When Teens Are Out of Control
Yeah, I know we are supposed to love the kids in our ministry and have happy, positive things to say about all of them. We are supposed to look past difficult behaviors and speak vision over their lives.
But what if they’re being a real pain?
What do you do when a kid comes up to you when you are sitting on a couch and they pass gas on your face? Or they take a stuffed animal out of your car and take off its arms and legs and put it in a giant pile of salt? (I’m still not sure what his goal was.) Or when they are just plain-and-simple mean?
It is not easy to admit in a public forum, but the truth is that there are kids in my ministry that have been unruly, difficult, out-of-control, and I just didn’t want to deal with them.
Let’s Kick Them All Out!
If I was to kick out every kid that has done something rude or obnoxious or frustrating during youth group, I would end up pretty much alone on a Wednesday night. Even though, in my imagination, ending up in an empty youth room and eating all the chips by myself doesn’t sound too bad, that’s obviously not why we are all in ministry.
The kids that we are serving live an entire life separate from us. Even if we are super engaged in their lives, there is no real way to fully grasp and empathize with their circumstances, perspectives, past traumas, and the “whole” of who they are.

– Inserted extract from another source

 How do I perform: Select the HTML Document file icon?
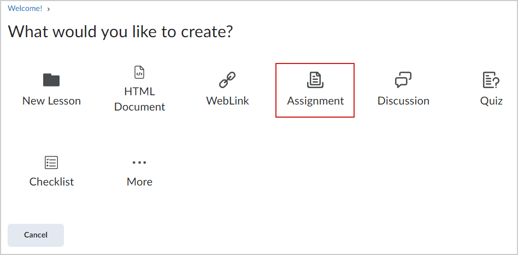[139, 72]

What makes a kid come into our group and steal from another kid? Or knock another one down?
Empathy Before Anger
Instead of asking “What did you just do,” maybe the question is, “What happened to you?” Or, “What’s really going on?” Perhaps that angry kid coming in doesn’t have a Dad in their lives, and they are lonely and have used anger to cope with their situation. Maybe that kid who cut up the stuffed animal was showing off for his friends, because he was desperate to get some sort of connection from someone. Who knows?
We don’t. Not really.
So yes, we must have good boundaries in our ministries, and, unfortunately, there is a time and a place for having to make a kid leave the group for a week or more. It is our duty as youth ministers to think of the person first, to try and show empathy. Most kids have enough adults getting angry with them to last a lifetime; they don’t need it from us too.

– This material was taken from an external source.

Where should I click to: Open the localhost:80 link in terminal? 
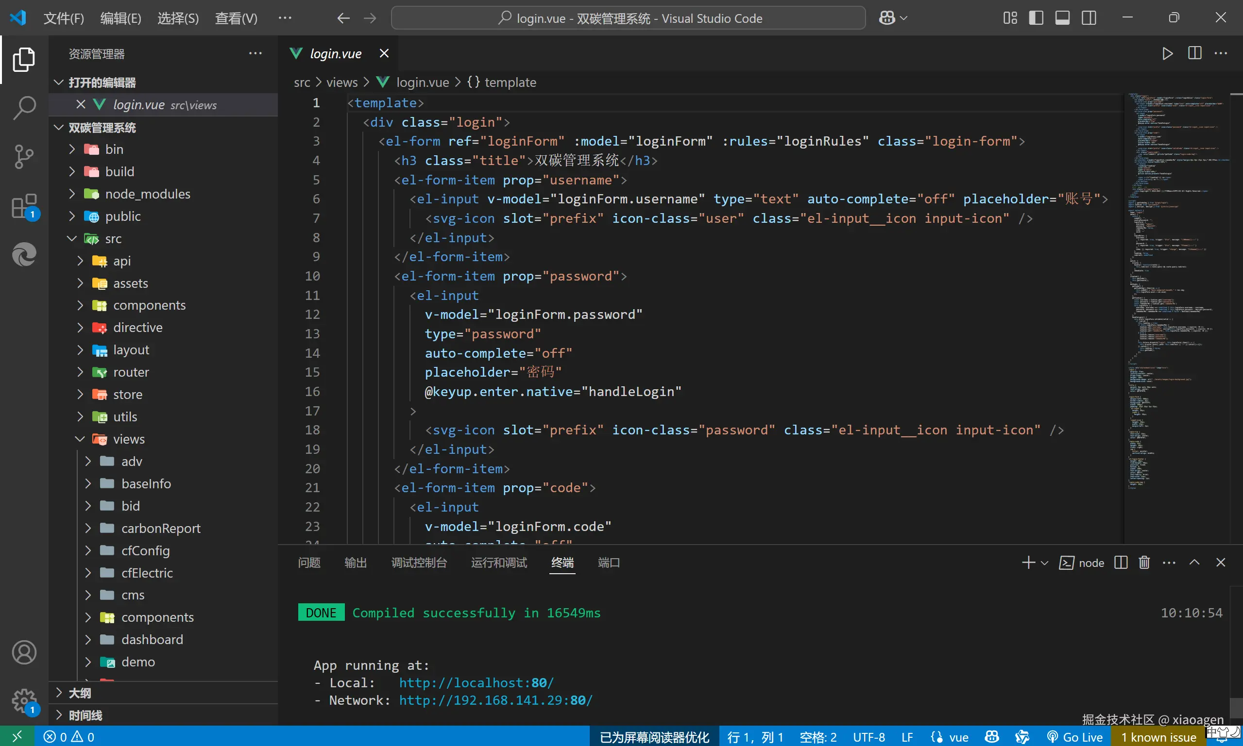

A volunteer in my ministry, “Ted,” was having the worst time with an eighth grader, “Brandon.” Brandon came in every week and disrespected Ted. All the time he would make loud, snide remarks. He would not listen to instructions and would break rules. He would push Ted’s buttons on purpose, and he was good at getting a reaction.
One night, Brandon had really ticked off Ted. Ted walked into another room, and when I went to check on him, his face was red and his hands were shaking. “Joel,” he said to me, “I can’t handle this kid. I just can’t do it.”
So, I offered him the advice that I offer to you, and to all of my volunteers who have ever faced a kid like this. “Ted, here is $5. Take him out for ice cream this week.”
Ted was incredulous, “I don’t want to take this kid out!” It took some time convincing, but with a great deal of effort, Ted said he would try. We prayed over it, and to Ted’s shock, Brandon said yes!
And you know what? It wasn’t so bad. Brandon showed up and was “fairly” respectful, and they had a decent time. Ted asked Brandon questions about his life, and while they were out, Brandon came to realize that Ted really cared. Ted learned about some of the things Brandon was dealing with and gained some empathy and perspective.
The next week, they came back and things were a little bit better. They weren’t perfect…while peanut butter fudge ice cream may taste life changing – it isn’t actually magic. But because they developed a better relationship, Ted had earned some respect in Brandon’s eyes. Brandon listened better, and Ted was more patient.
True story, Ted and Brandon became close. Though Ted had some rough days trying to love this crazy kid, Brandon got to experience unconditional love in a way he had never felt before.
I’ve seen it happen over and over again. One on one time is what makes a difference.
Be Bold – You Can’t Lose
Kids act the way they do for a reason. Very few wake up and decide “I’m going to be a jerk tonight at youth group,” without having some sort of reason behind it.
Please, before you choose to be yet another adult in their lives that is harsh and quick to judge, take the time to listen. Take your kids out for ice cream. Learn about their family. Ask them what is going on in their lives. When they talk, be someone who really listens.
You can’t lose with this approach – if the kid doesn’t respond or things don’t go well, you at least got some ice cream out of the deal! But maybe, just maybe, it could be the start of changing a kid’s life forever.
Joel Williamson has been working with young people for two decades leading a non-profit reaching at-risk youth. He loves youth workers and is passionate about equipping them for effective, transformational ministry. Joel currently works as the Chief Strategist and CFO for Youth Core Ministries, serves on his church's youth team, and lives with his wife and daughter in Noblesville, IN.
RonaOctober 18, 2018 at 10:41 pm
Thanks for the insight it works on preschoolers too, the kids that come to school with baggage of single parents, drugs, homelessness, hunger … you name you name it.